Tras la inundación de febrero de 2008, Bruera inició conversaciones con la entonces ministra de Infraestructura, Cristina Alvarez Rodríguez, para transformar aquel trabajo académico en un proyecto ejecutivo. En enero de 2010, el gobierno de Daniel Scioli recibió la propuesta de la consultora en ingeniería hidráulica ABS. El presupuesto total de las obras era de $770 millones de pesos.
El trabajo constaba de cuatro etapas sobre la cuenca del arroyo del Gato. Un derivador del arroyo Pérez por calle 142 cotizado en $102 millones; otro derivador por calle 131 (200 millones); descargas aguas abajo desde la calle 17 por un total de 223 millones y obras en desagües del casco urbano de las calles 25, 11 y 5 que vierten sus aguas en el arroyo (245 millones).
Y ahí se frenó todo.
“Nunca tuvimos financiamiento para este proyecto, como para tantas otras obras de infraestructura que se van haciendo de a poco en la Provincia cada vez que aparecen fondos”, explicaba ayer una fuente del gobierno bonaerense.
Pero La Plata no fue la única perjudicada en este tipo de obras...
Según un estudio del Instituto para el Desarrollo Social Argentino (IDESA) en base a datos del Ministerio de Economía y la Asociación Argentina de Presupuesto (ASAP), la inversión del Gobierno nacional en programas para mitigar inundaciones urbanas se redujo a la mitad durante el gobierno de Cristina Fernández (ver nota relacionada), de $861 millones a $411 millones (según precios actualizados a 2012).
En el municipio admiten la responsabilidad en la falta de control de la edificación sobre las márgenes del arroyo, pero se resisten a cargar con todas las culpas.

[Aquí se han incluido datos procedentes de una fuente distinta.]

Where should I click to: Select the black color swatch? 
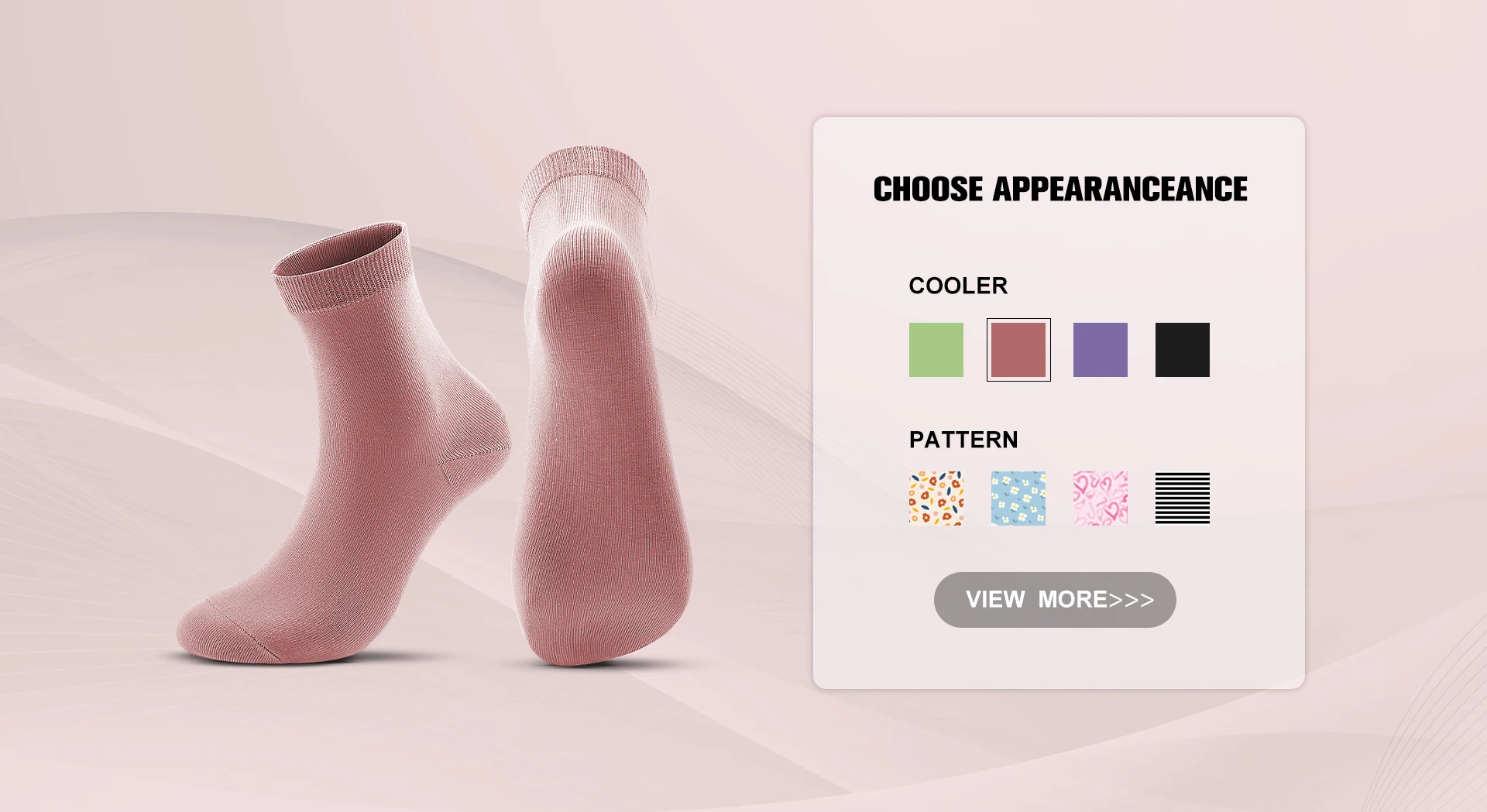(1183, 350)

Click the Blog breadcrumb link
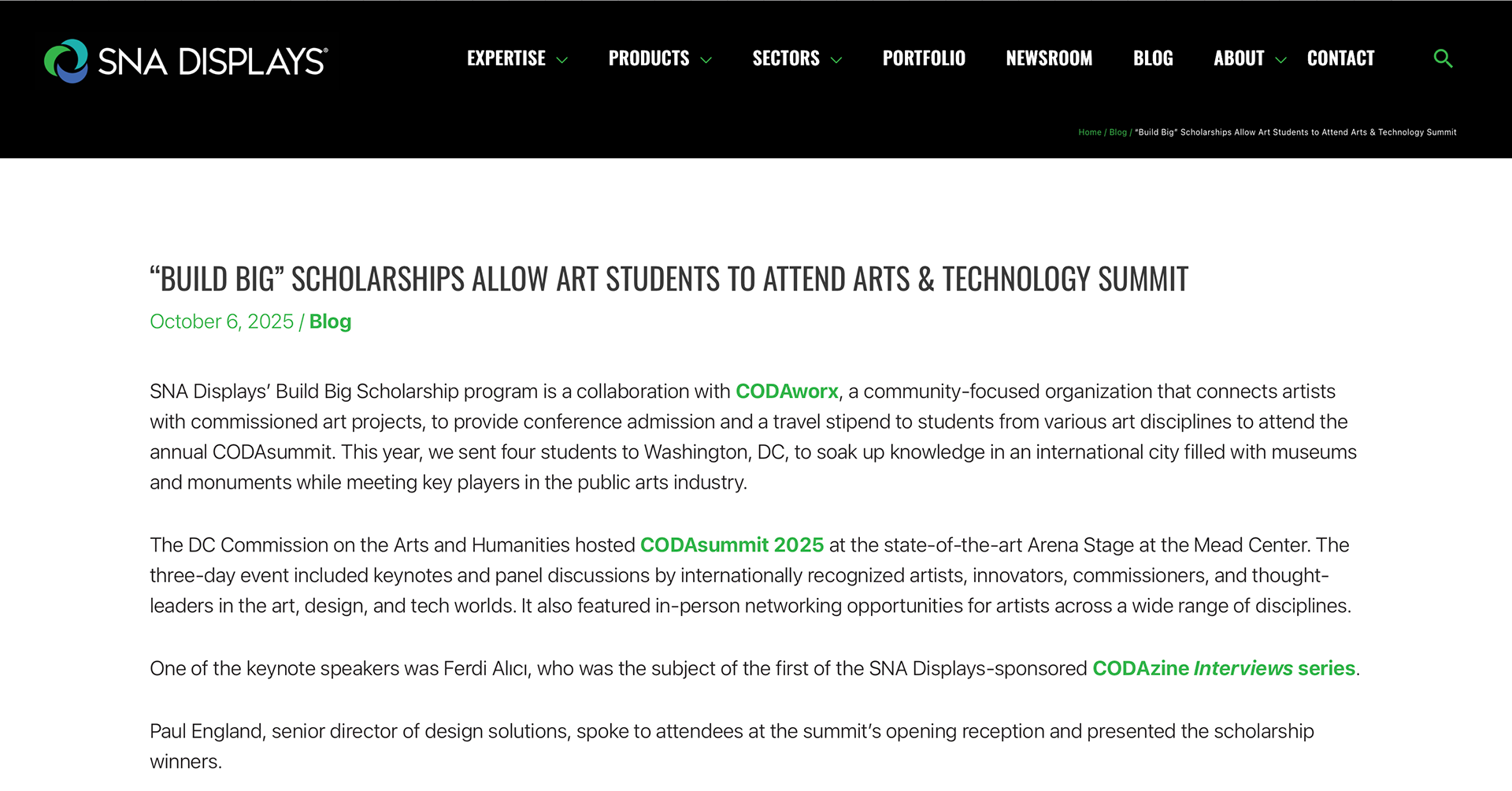(x=1117, y=132)
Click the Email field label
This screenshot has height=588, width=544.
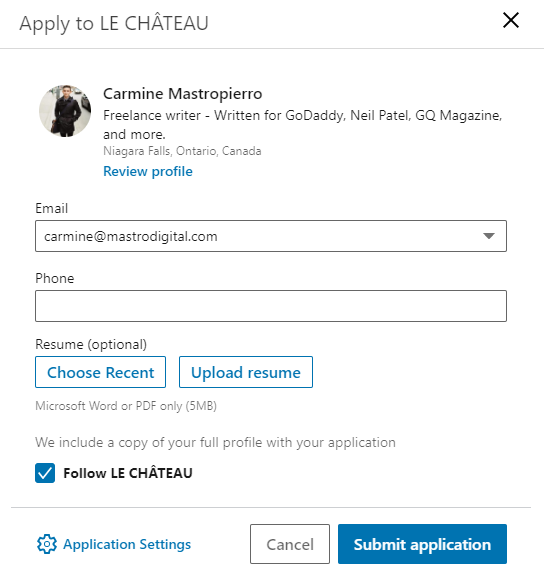coord(51,208)
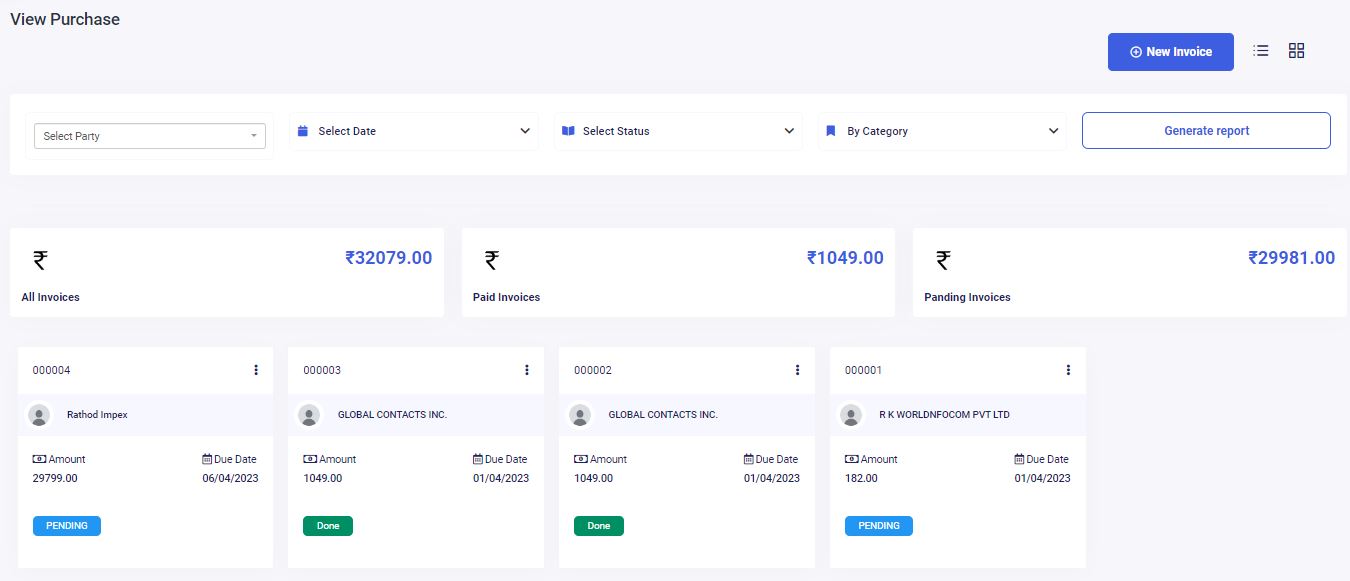Open three-dot menu on invoice 000003
Image resolution: width=1350 pixels, height=581 pixels.
click(527, 370)
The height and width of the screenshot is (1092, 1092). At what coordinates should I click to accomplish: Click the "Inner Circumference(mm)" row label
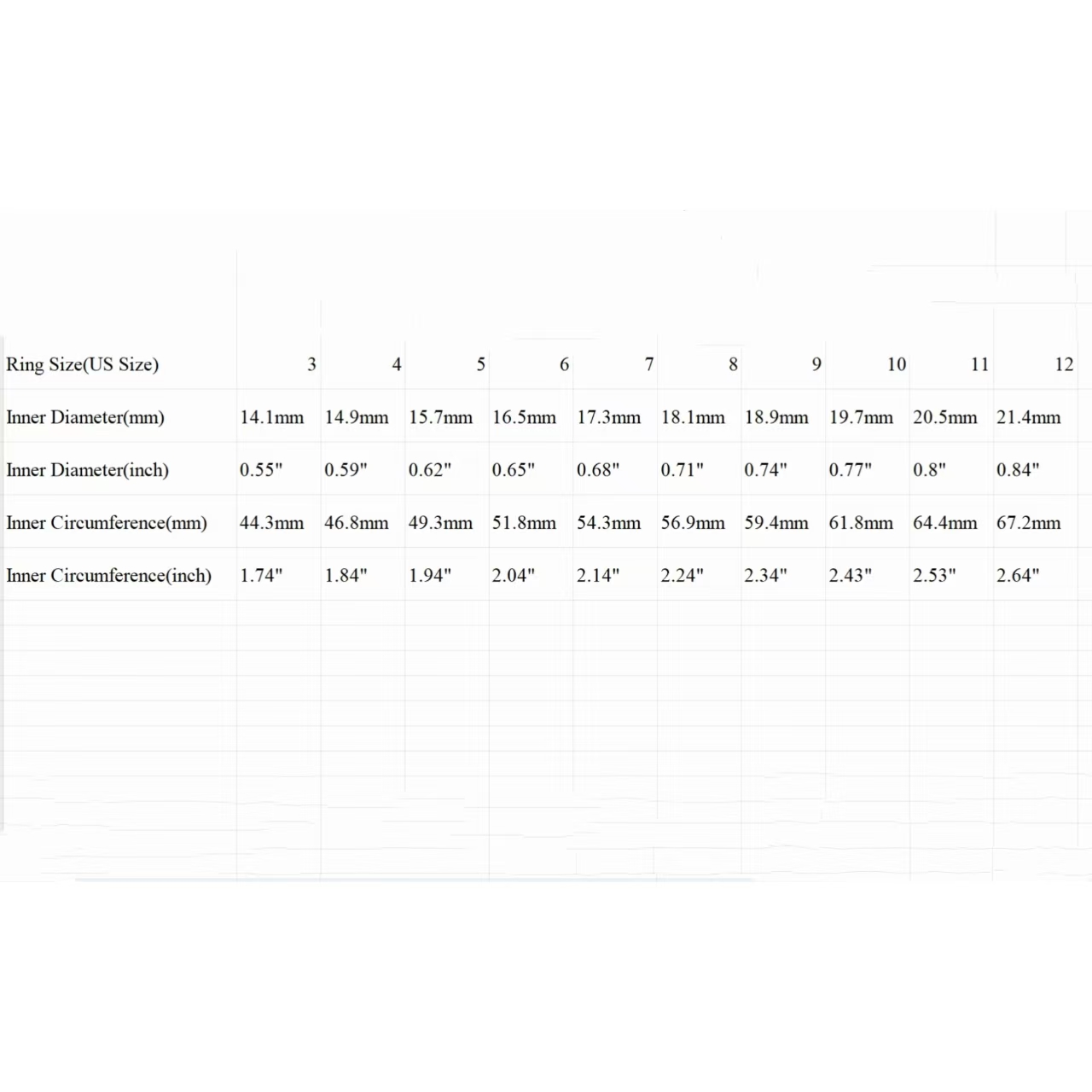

" Estas obras enormes sólo se hacen con financiamiento nacional o créditos internacionales a los que nunca tuvimos acceso", se defienden. El viernes pasado Bruera se reunió con Julio de Vido, el encargado de repartir las obras a los intendentes (leales).
Dicen que hubo promesas, pero el respiro fue demasiado corto: poco después, Cristina Fernández anunció que auditaría lo realizado por el intendente.